Solutions and the Future
What are some solutions to this vexing problem? Cvach has some suggestions that will move the ball down the field.
“We need to rethink why patients are put on monitors to begin with,” she says. “If it is for arrhythmia monitoring, then standard physiologic monitors are OK. If it is for evaluation of vital signs such as HR, BP, pulse ox; perhaps we need surveillance monitoring which looks at trends in these measures over time, versus alarming for an isolated threshold breach.”
“When a purchase is made for monitors, we need regular upgrades to these devices,” Cvach adds. “Because these are multimillion dollar purchases, the software needs to be upgraded routinely. And manufacturers need to be able to integrate with other devices (vendor neutral) to assure that hospitals can develop an alarm management strategy for the patient, no matter which vendor they purchase equipment from.”

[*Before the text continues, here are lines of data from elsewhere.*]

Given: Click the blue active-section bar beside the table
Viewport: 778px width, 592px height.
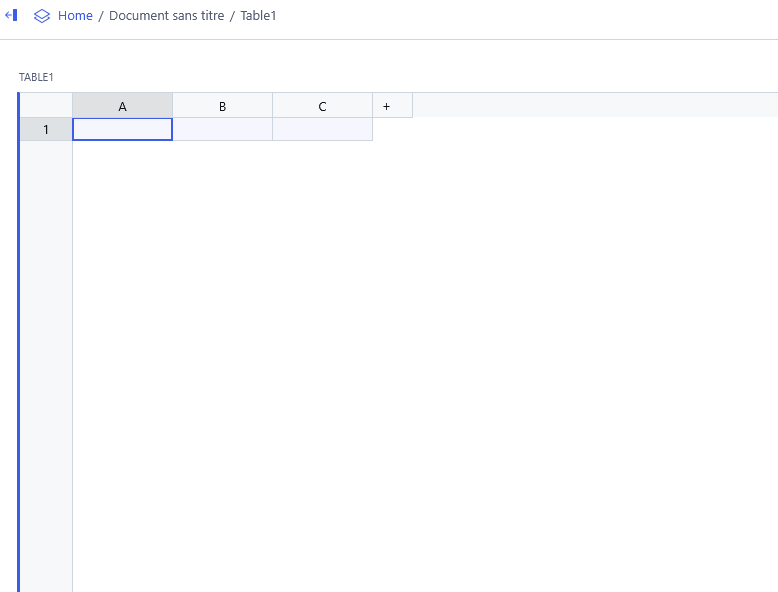Looking at the screenshot, I should coord(18,340).
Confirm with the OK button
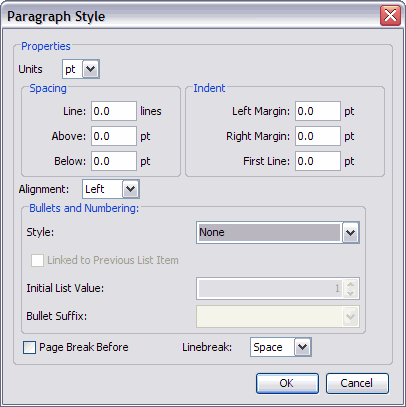 (287, 383)
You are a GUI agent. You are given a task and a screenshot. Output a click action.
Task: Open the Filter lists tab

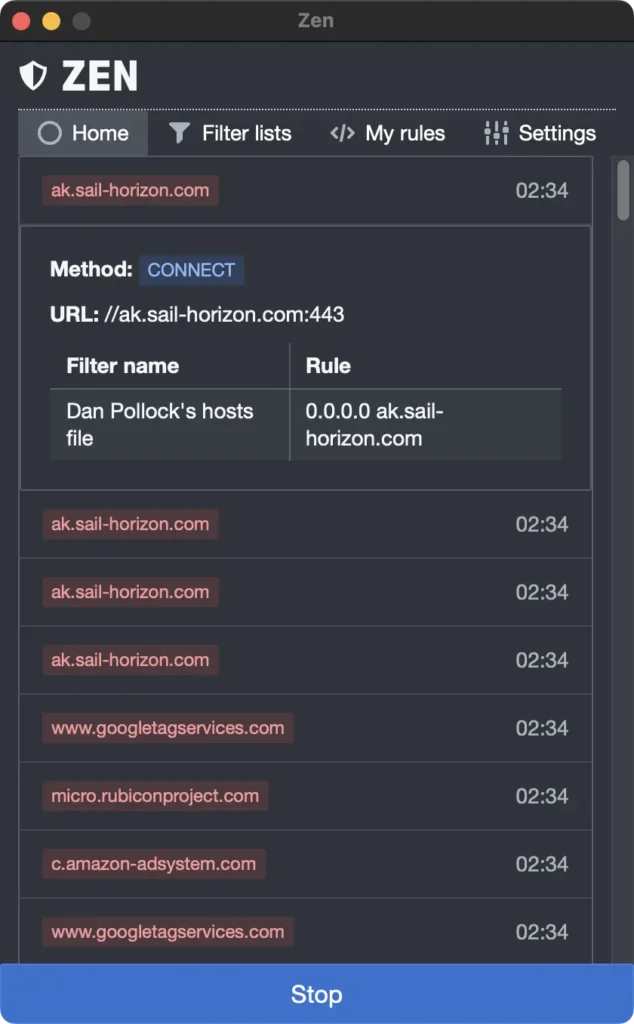pyautogui.click(x=230, y=133)
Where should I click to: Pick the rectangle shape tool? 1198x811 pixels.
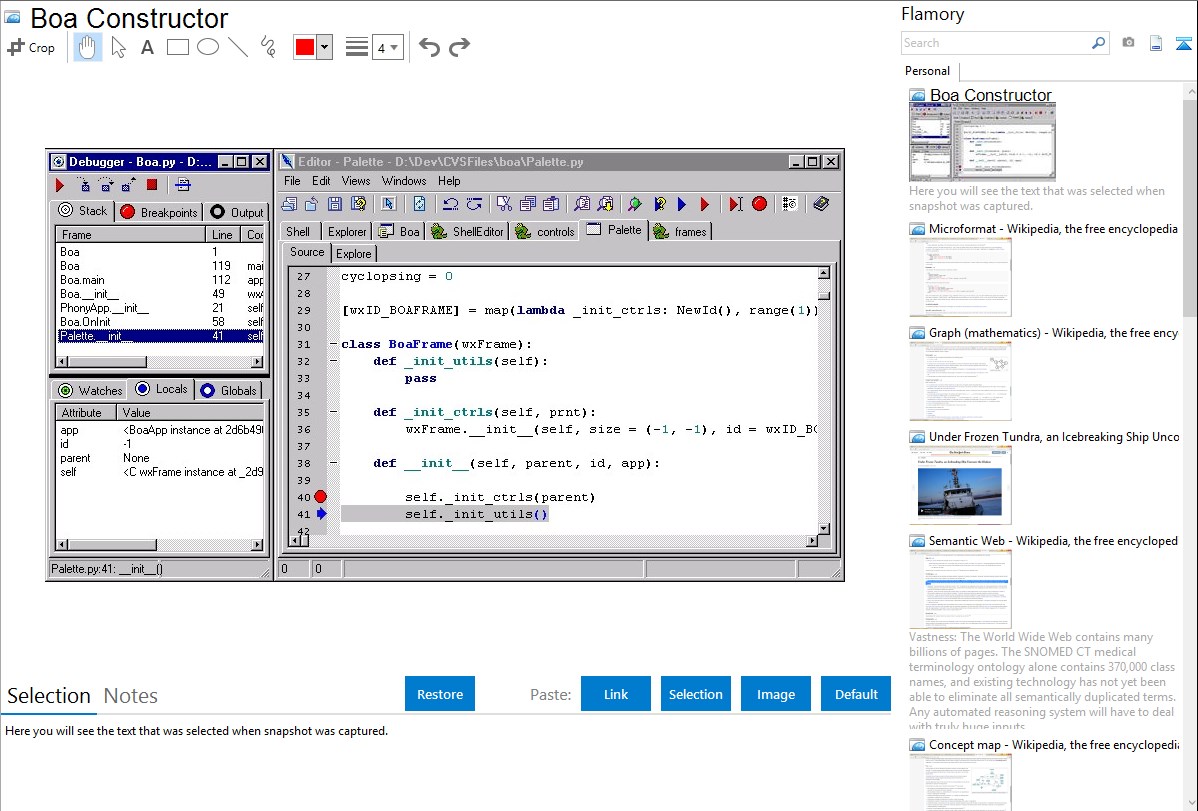pyautogui.click(x=178, y=47)
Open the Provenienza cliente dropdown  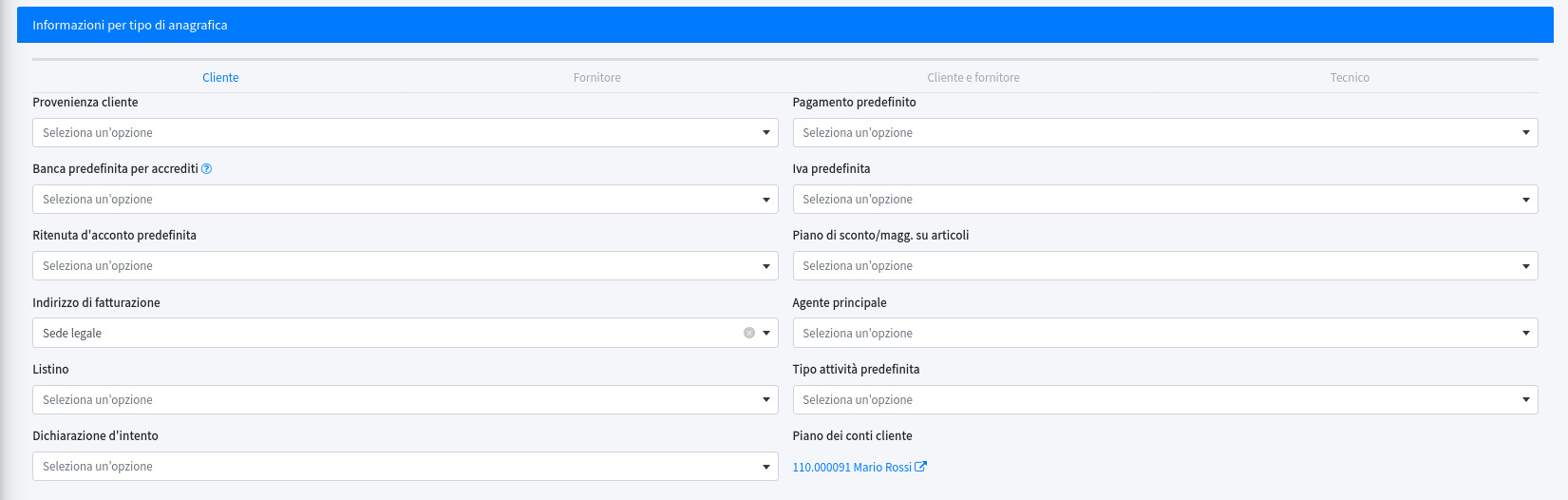[405, 133]
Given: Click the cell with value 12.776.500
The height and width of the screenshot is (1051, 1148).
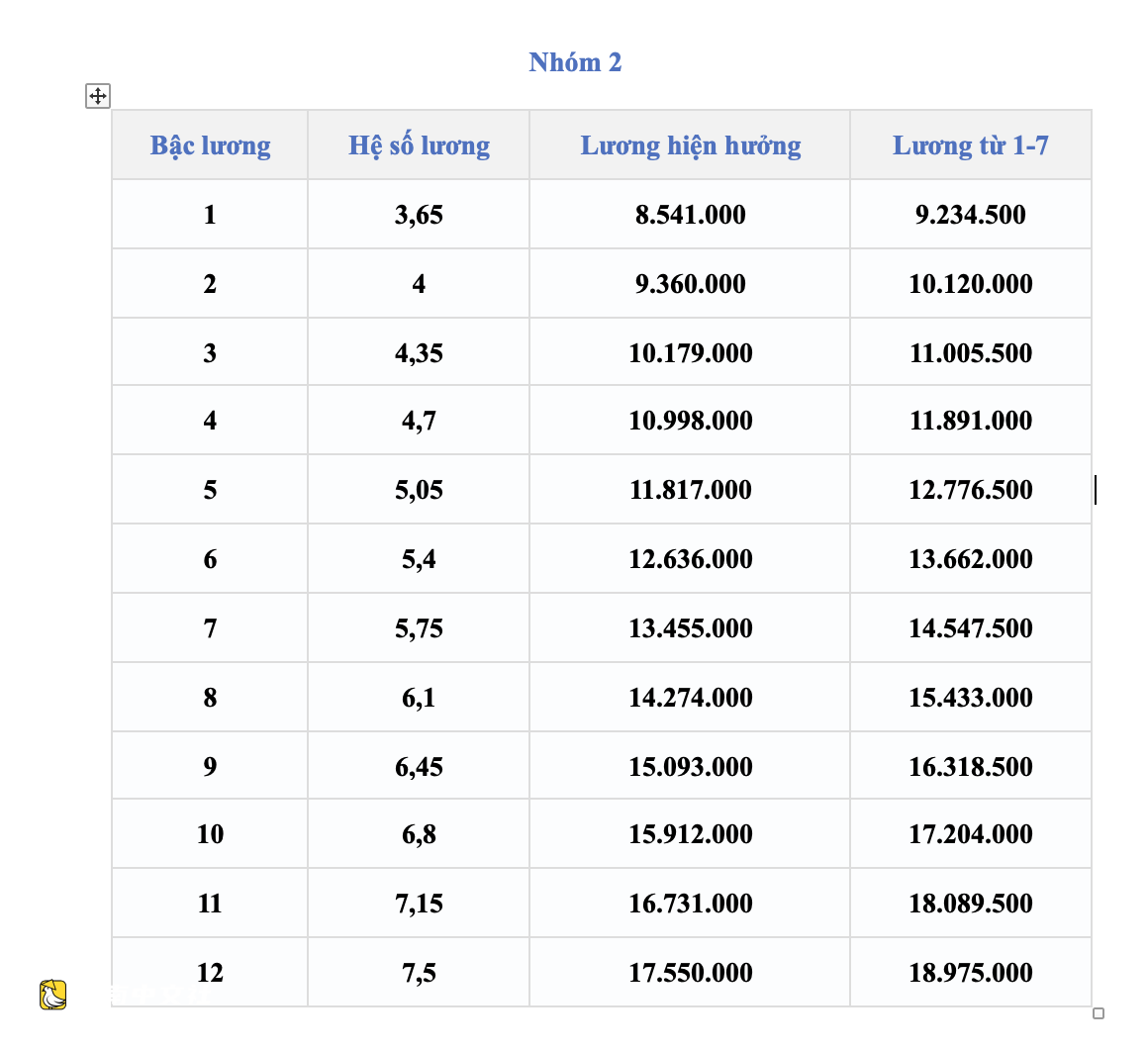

Cvach also says that manufacturers need to develop better training guides — made for nurses, not engineers — and have practice tips on the device for reducing alarms and use of the equipment.
“Although AAMI-HTSI continues to contribute greatly to this very critical area of addressing alarm fatigue, there is still a lot of work required to educate the clinicians as well as organizational leadership as to the real problem of alarm fatigue and the reason that The Joint Commission set up the National Patient Safety Goal,” says Shashi Avadhani, regional vice president, Crothall Healthcare Technology Solutions.
“I have experienced numerous facilities where the understanding of the NPSG is quite different from what it was intended to achieve. I would definitely say that the AAMI-HTSI webinars went a long way, but there still remains a lot to be achieved,” Avadhani adds. “My goal as an HTM professional is to continue to educate as well as work with nursing and organizational leadership in the hospitals to address this very important aspect of alarm fatigue, and to increase the effectiveness of patient care.”
In general, Cvach remains optimistic that all stakeholders can make improvements as attention remains focused on solutions to this issue.
“I believe the future is bright if we can get manufacturers, hospitals and engineers/IT to collaborate in partnership to make alarm management a priority,” she says. “We should learn from other industries who have done this successfully [such as] aviation [and] nuclear plants.”